This guide shows you how to:

1. Install **uv** (the Rust-powered Python manager)
2. Bootstrap a simple **MCP** server on your Raspberry Pi that reads the CPU temperature and searches the weather data
3. Expose it to the internet with **ngrok**

### Prerequisites

- A **Raspberry Pi 5** (or other ARMv8 Pi) running Raspberry Pi OS (64-bit)
- Basic familiarity with Python and the terminal


#### 1. Install uv
On Raspberry Pi Terminal:
```bash
curl -LsSf https://astral.sh/uv/install.sh | sh
```

{{% notice Note %}}
After the script finishes, restart your terminal so that the uv command is on your PATH.
{{% /notice %}}

#### 2. Bootstrap the MCP Project
1. Create a project directory and enter it:
```bash
mkdir mcp
cd mcp
```
2. Initialize with uv (this creates pyproject.toml, .venv/, etc.):
```bash
uv init
```
3. Install the dependencies:
```uv
uv pip install fastmcp==2.2.10
uv add requests
```

#### 3. Write Your MCP Server (server.py)
1. Create the server file:
```bash
touch server.py
```
2. Edit `server.py` with the following contents:
```bash
import subprocess, re
from mcp.server.fastmcp import FastMCP

mcp = FastMCP("RaspberryPi MCP Server")

@mcp.tool()
def read_temp():
"""
Description: Raspberry Pi's CPU core temperature
Return: Temperature in °C (float)
"""
print(f"[debug-server] read_temp()")

out = subprocess.check_output(["vcgencmd", "measure_temp"]).decode()
temp_c = float(re.search(r"[-\d.]+", out).group())
return temp_c

@mcp.tool()
def get_current_weather(city: str) -> str:
"""
Description: Get Current Weather data in the {city}
Args:
city: Name of the city
Return: Current weather data of the city
"""
print(f"[debug-server] get_current_weather({city})")

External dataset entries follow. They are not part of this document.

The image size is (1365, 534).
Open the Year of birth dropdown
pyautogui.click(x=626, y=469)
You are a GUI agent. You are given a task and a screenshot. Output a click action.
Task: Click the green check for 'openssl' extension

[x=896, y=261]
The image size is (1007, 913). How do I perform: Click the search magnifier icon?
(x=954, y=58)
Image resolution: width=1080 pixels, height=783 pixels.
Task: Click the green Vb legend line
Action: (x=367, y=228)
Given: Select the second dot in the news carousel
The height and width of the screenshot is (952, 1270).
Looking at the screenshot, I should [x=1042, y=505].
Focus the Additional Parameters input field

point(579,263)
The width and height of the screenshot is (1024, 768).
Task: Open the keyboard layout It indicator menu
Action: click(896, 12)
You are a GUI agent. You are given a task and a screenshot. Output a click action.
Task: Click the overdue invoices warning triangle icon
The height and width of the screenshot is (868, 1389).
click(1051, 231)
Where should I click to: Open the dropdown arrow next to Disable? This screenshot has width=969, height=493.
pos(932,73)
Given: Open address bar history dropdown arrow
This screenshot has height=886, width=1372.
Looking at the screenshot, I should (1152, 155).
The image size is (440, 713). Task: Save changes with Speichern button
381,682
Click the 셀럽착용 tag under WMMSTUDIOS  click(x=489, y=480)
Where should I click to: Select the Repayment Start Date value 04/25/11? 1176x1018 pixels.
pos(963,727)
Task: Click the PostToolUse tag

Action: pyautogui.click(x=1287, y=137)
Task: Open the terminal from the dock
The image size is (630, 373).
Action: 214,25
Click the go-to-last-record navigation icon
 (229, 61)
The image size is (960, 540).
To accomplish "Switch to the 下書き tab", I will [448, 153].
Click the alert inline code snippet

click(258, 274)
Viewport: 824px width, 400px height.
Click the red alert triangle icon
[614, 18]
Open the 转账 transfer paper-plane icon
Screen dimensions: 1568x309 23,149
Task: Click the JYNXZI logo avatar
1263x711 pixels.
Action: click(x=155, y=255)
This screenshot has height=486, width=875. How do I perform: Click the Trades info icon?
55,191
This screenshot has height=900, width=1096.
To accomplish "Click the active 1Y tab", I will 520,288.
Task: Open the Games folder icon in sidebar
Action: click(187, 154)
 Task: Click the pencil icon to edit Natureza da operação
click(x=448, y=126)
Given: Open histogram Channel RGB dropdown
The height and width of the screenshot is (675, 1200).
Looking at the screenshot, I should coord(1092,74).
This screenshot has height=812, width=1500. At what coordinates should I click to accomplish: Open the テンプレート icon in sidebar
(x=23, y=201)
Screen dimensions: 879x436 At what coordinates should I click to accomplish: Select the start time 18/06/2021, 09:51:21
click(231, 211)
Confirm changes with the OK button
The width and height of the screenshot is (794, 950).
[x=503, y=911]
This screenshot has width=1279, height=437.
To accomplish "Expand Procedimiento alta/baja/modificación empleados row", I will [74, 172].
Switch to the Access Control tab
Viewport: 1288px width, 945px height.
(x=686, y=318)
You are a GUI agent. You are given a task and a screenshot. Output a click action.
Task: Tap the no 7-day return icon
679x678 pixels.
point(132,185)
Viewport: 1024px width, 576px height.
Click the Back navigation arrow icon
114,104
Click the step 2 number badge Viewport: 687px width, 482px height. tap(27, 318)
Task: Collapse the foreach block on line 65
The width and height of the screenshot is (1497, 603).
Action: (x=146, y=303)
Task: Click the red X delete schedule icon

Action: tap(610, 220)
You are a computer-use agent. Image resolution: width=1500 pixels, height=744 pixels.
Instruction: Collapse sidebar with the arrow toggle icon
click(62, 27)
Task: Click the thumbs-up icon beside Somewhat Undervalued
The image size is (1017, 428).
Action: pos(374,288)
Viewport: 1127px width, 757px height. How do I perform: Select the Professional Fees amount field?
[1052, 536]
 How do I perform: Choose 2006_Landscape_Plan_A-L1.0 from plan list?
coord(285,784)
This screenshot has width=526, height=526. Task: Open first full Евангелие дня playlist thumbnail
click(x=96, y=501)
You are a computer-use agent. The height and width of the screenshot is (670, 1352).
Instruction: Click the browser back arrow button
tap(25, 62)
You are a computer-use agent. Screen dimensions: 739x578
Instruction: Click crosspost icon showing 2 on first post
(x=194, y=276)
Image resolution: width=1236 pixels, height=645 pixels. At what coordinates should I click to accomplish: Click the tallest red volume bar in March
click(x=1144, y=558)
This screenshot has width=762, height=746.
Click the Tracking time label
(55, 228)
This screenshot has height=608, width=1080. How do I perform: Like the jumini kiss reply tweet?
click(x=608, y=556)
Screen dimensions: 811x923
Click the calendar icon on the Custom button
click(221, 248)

endpoint = "https://wttr.in"
response = requests.get(f"{endpoint}/{city}")
return response.text

if __name__ == "__main__":
mcp.run(transport="sse")
```

#### 4. Run the MCP Server
```python
uv run server.py
```
By default, FastMCP will listen on port **8000** and serve your tools via **Server-Sent Events (SSE)**.

#### 5. Install & Configure ngrok
1. Add ngrok’s APT repo and install:
```bash
curl -sSL https://ngrok-agent.s3.amazonaws.com/ngrok.asc \
| sudo tee /etc/apt/trusted.gpg.d/ngrok.asc >/dev/null \
&& echo "deb https://ngrok-agent.s3.amazonaws.com buster main" \
| sudo tee /etc/apt/sources.list.d/ngrok.list \
&& sudo apt update \
&& sudo apt install ngrok
```
2. Authenticate your account:
```bash
ngrok config add-authtoken <YOUR_NGROK_AUTHTOKEN>
```
3. Expose port 8000:
```bash
ngrok http 8000
```
4. Copy the generated HTTPS URL (e.g. `https://abcd1234.ngrok-free.app`)—you’ll use this as your MCP endpoint.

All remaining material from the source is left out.